Mohammed’s attention to the juxtaposition of beauty and violence in everyday life also finds expression in Sunduq al-Dunya (or Camera Obscura – oddly translated as Sacrifices in the English version, 2002), another account of familial conflict in Syria’s coastal countryside. Less overtly political than Nujum al-Nahar, Sunduq al-Dunya focuses on a grandfather who wants to bestow his name upon one of his three grandchildren but dies before fulfilling his wish, consigning the children to a life of namelessness. Each grandchild finds meaning and pleasure in different ways over the course of a quasi-allegorical tale of human frailty, political power and the seductions of violence. The first child practices restraint and composure, the second, love, and the third, cruelty and caprice. Again we see power corrupting, even as the countryside, the filmmaker and the audience bear witness to life’s beauty and brutality. Symbols of fecundity and openness suggest the power of regeneration, while simultaneously producing a sense of being boxed in, not unlike an actual camera obscura, in which light from an external scene passes through the aperture into an enclosure, generating an inverted image.

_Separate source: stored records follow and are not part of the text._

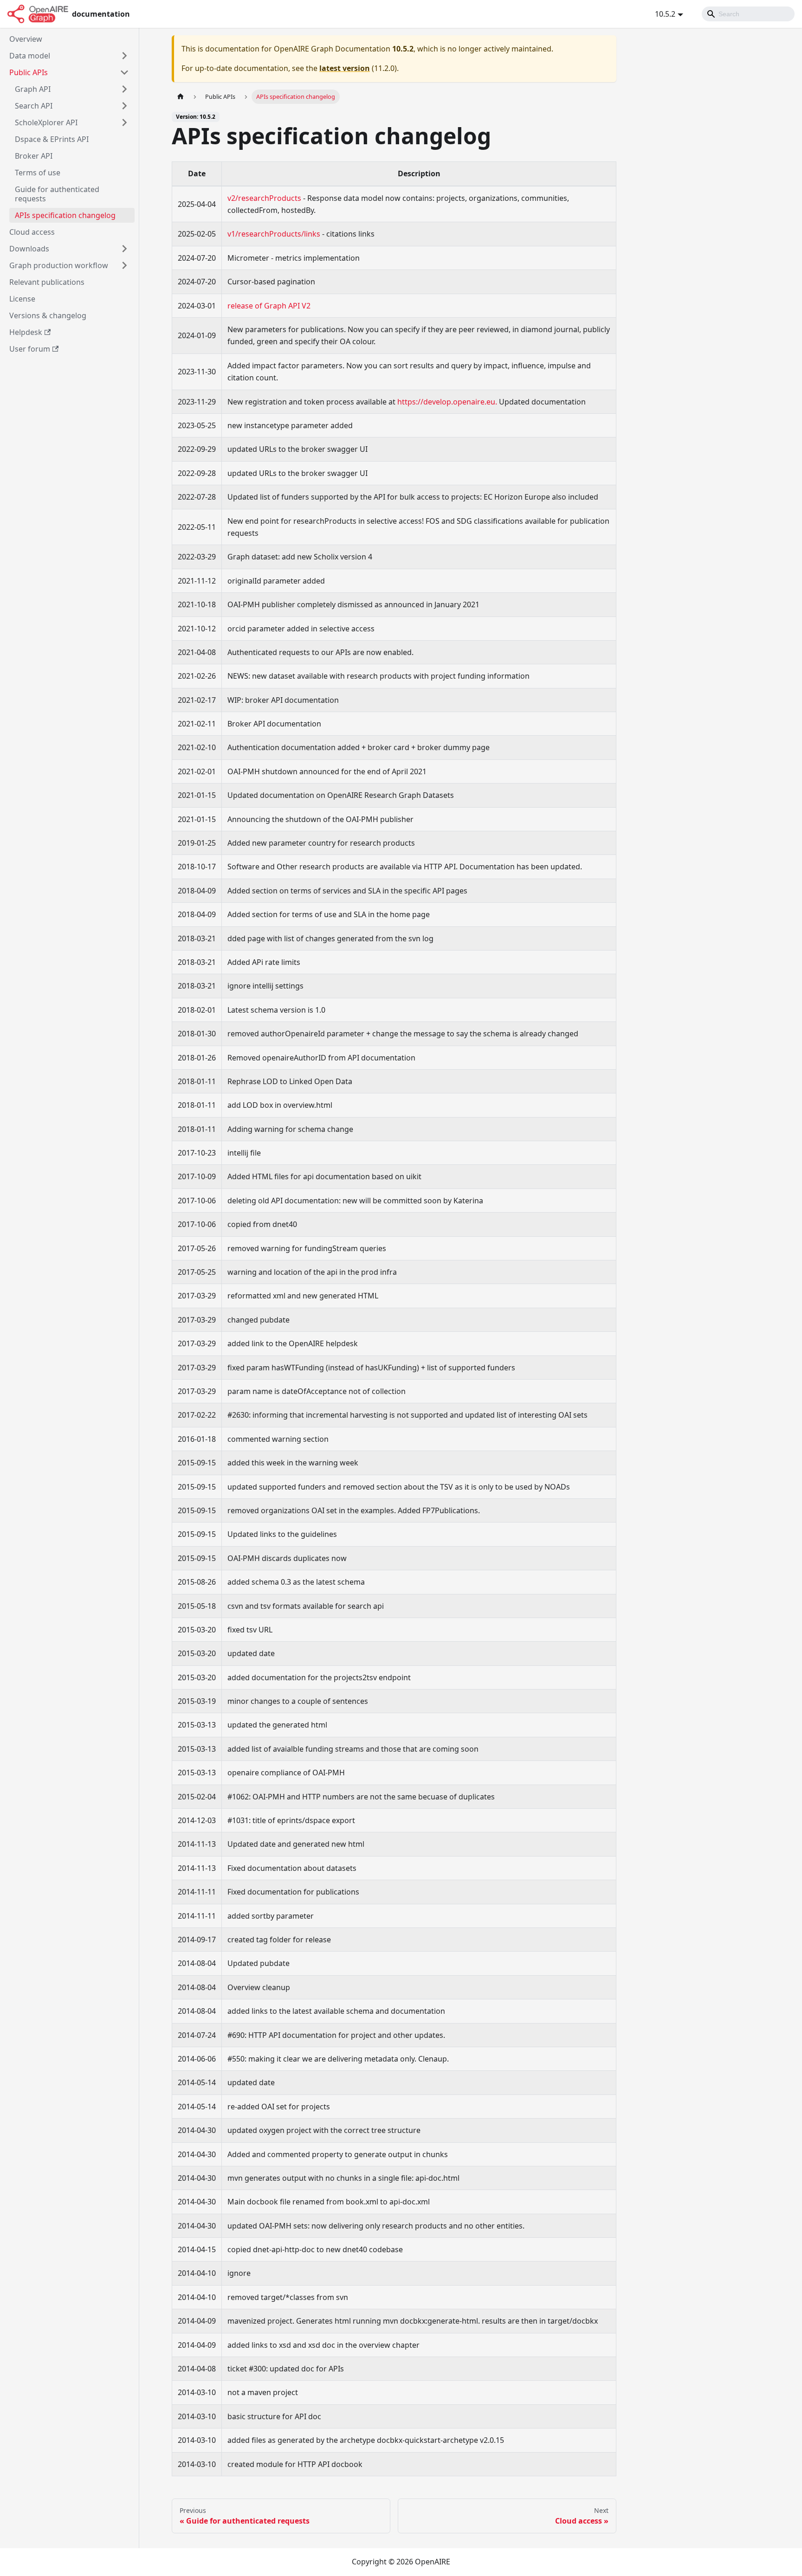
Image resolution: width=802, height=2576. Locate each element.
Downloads (29, 249)
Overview (25, 39)
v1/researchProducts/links (273, 234)
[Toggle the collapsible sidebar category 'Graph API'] (124, 89)
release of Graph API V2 (268, 306)
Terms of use (37, 172)
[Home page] (180, 97)
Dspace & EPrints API (52, 139)
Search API (33, 106)
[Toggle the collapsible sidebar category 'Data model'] (124, 55)
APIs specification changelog (65, 215)
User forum (29, 349)
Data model (29, 56)
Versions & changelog (47, 315)
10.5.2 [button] (665, 14)
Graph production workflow (58, 265)
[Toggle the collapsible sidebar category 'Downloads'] (124, 248)
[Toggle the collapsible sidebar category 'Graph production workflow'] (124, 265)
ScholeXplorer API (46, 122)
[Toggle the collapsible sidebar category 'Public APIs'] (124, 72)
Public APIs (28, 72)
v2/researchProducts (264, 198)
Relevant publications (46, 282)
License (22, 299)
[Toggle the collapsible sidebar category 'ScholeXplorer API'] (124, 122)
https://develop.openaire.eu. (447, 402)
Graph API (33, 89)
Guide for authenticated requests (57, 194)
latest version (344, 68)
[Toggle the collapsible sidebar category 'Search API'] (124, 105)
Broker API (33, 156)
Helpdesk (25, 332)
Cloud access (32, 232)
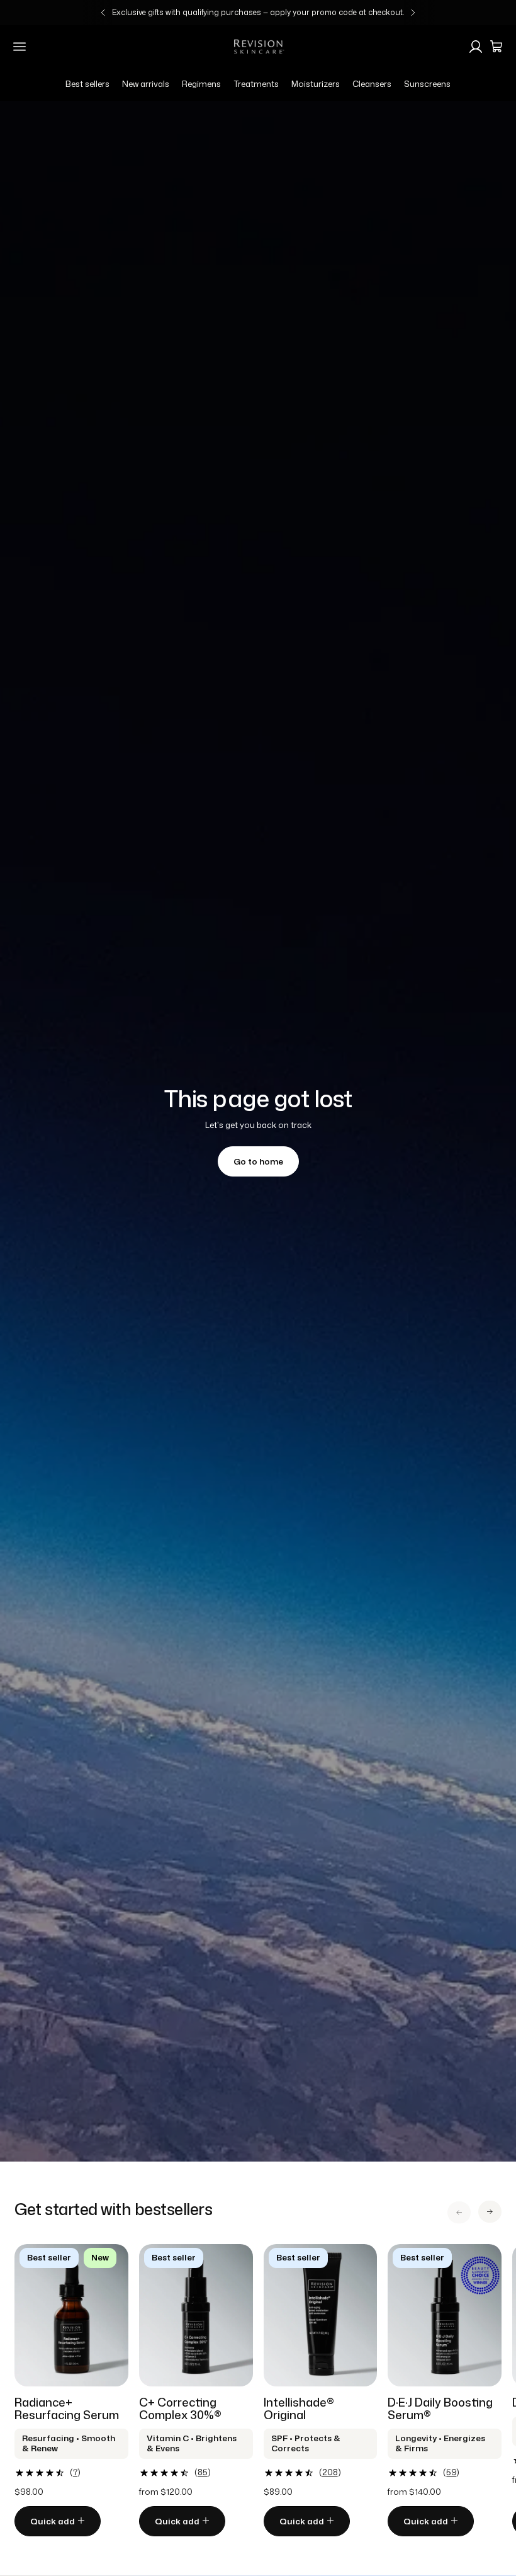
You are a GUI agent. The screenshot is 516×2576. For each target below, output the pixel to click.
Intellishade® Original (299, 2408)
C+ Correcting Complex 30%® (180, 2408)
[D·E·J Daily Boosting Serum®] (445, 2315)
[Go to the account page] (475, 46)
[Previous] (103, 12)
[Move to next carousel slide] (490, 2212)
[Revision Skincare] (258, 46)
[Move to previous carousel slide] (459, 2212)
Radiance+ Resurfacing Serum (66, 2408)
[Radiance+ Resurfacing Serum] (71, 2315)
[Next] (413, 12)
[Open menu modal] (19, 46)
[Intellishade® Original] (321, 2315)
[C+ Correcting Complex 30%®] (196, 2315)
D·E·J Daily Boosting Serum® (440, 2408)
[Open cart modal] (496, 46)
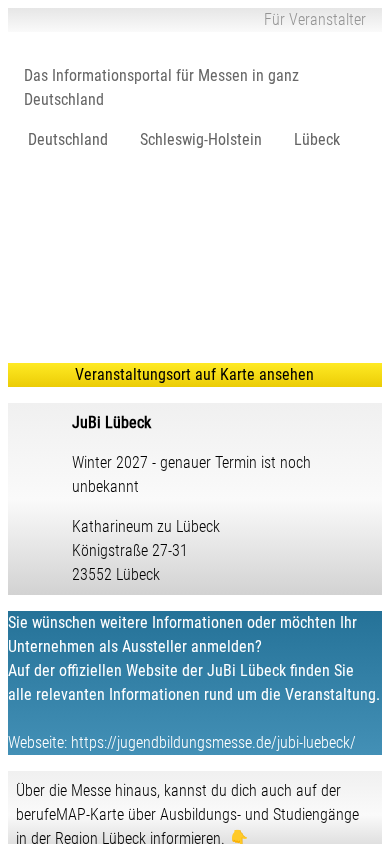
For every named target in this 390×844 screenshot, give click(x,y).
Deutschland (68, 139)
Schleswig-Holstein (201, 139)
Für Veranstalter (315, 19)
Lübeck (317, 139)
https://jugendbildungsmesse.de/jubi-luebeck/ (213, 742)
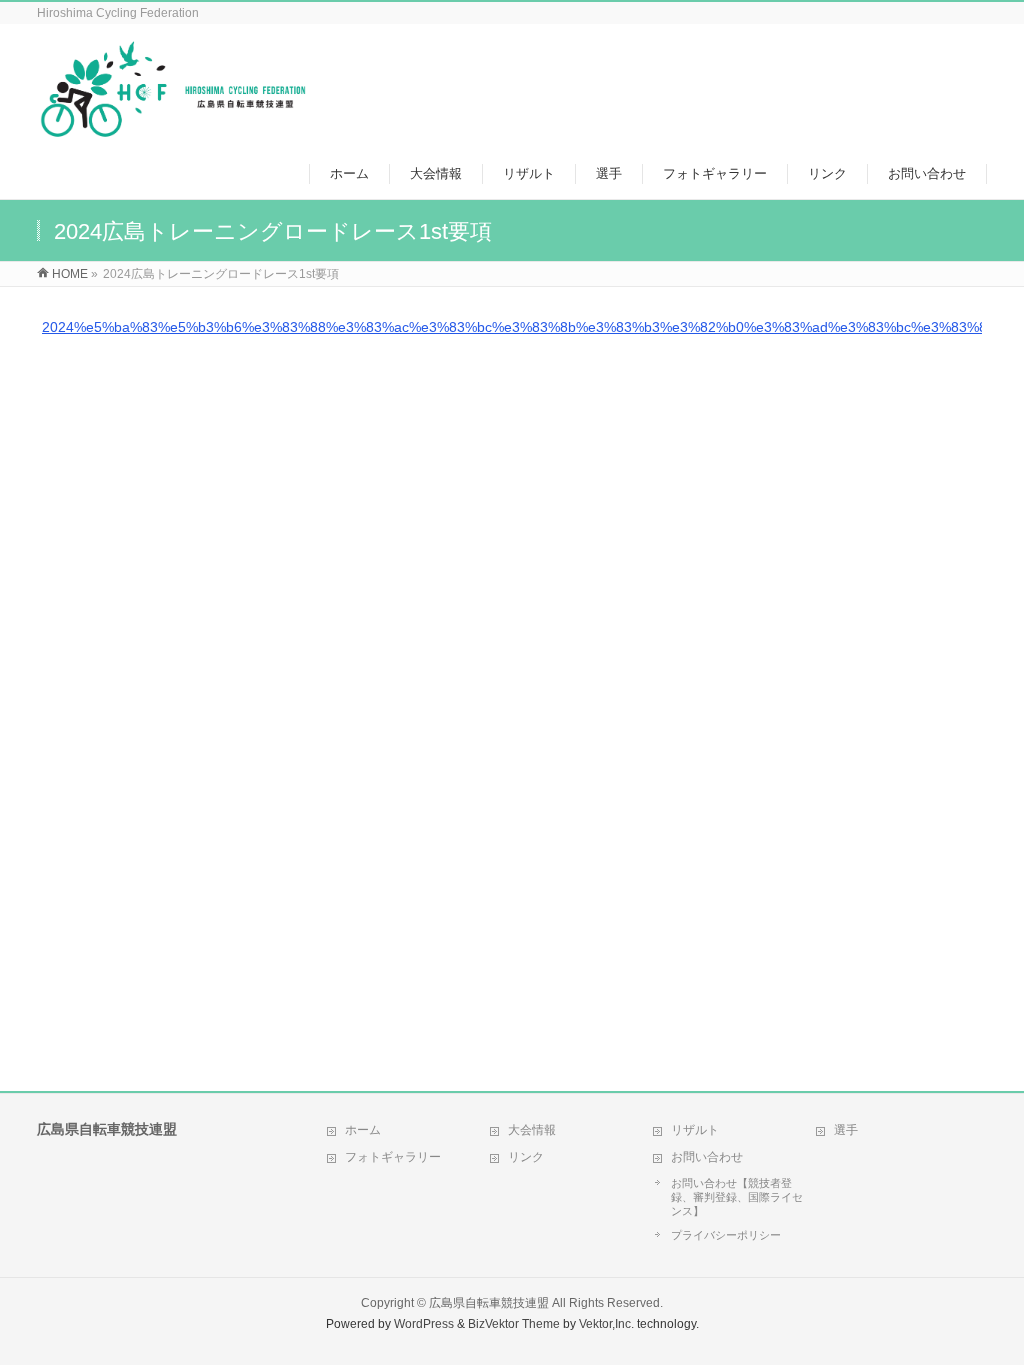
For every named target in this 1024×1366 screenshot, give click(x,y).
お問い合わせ (707, 1157)
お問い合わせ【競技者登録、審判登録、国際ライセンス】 (737, 1197)
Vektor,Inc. (606, 1324)
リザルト (695, 1130)
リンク (526, 1157)
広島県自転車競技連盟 (489, 1303)
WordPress (424, 1324)
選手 (846, 1130)
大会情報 (532, 1130)
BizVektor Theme (514, 1324)
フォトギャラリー (393, 1157)
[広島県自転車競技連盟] (173, 128)
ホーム (363, 1130)
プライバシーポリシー (726, 1235)
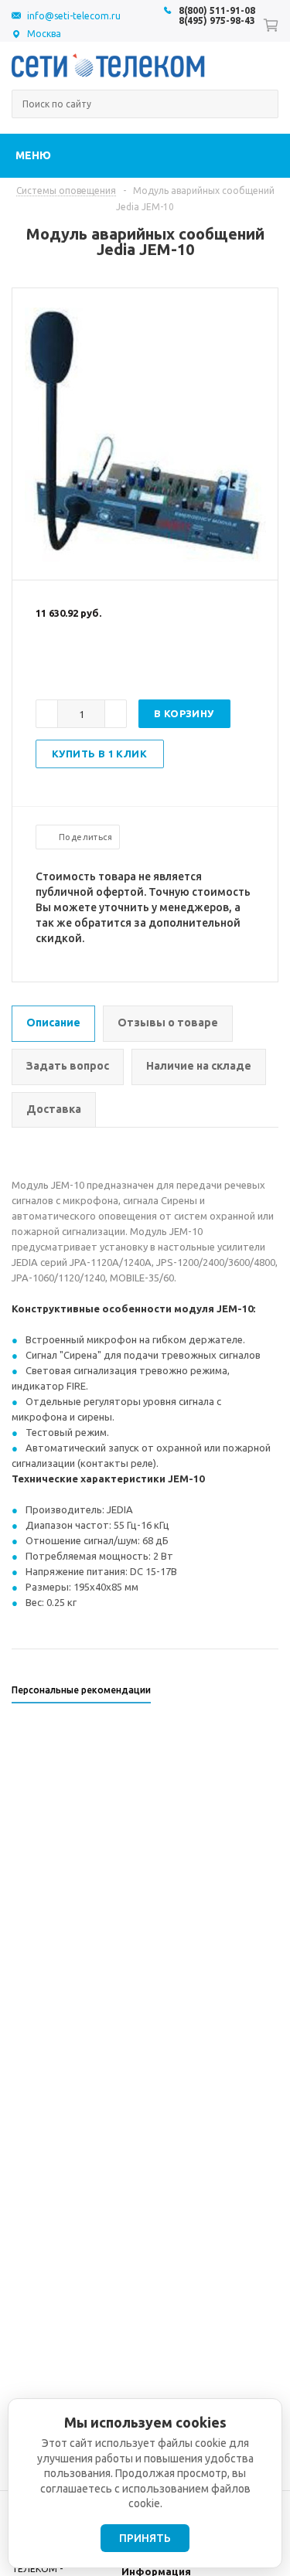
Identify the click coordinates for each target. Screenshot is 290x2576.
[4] (89, 663)
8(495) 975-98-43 (217, 20)
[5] (105, 663)
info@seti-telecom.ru (74, 16)
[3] (74, 663)
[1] (43, 663)
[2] (59, 663)
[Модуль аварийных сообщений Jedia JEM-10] (145, 566)
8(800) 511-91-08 (217, 10)
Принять (145, 2538)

In all of his films, Mohammed uses the symbols and language of political power to subvert official systems of signification. He brings to his cinematic object a profound sense of displacement borne of his knowing a place extremely well. This displacement has now found tragic expression in the director’s own forced exile since 2011, as well as in his artistic efforts to grapple with the shift from peaceful protests to catastrophic war.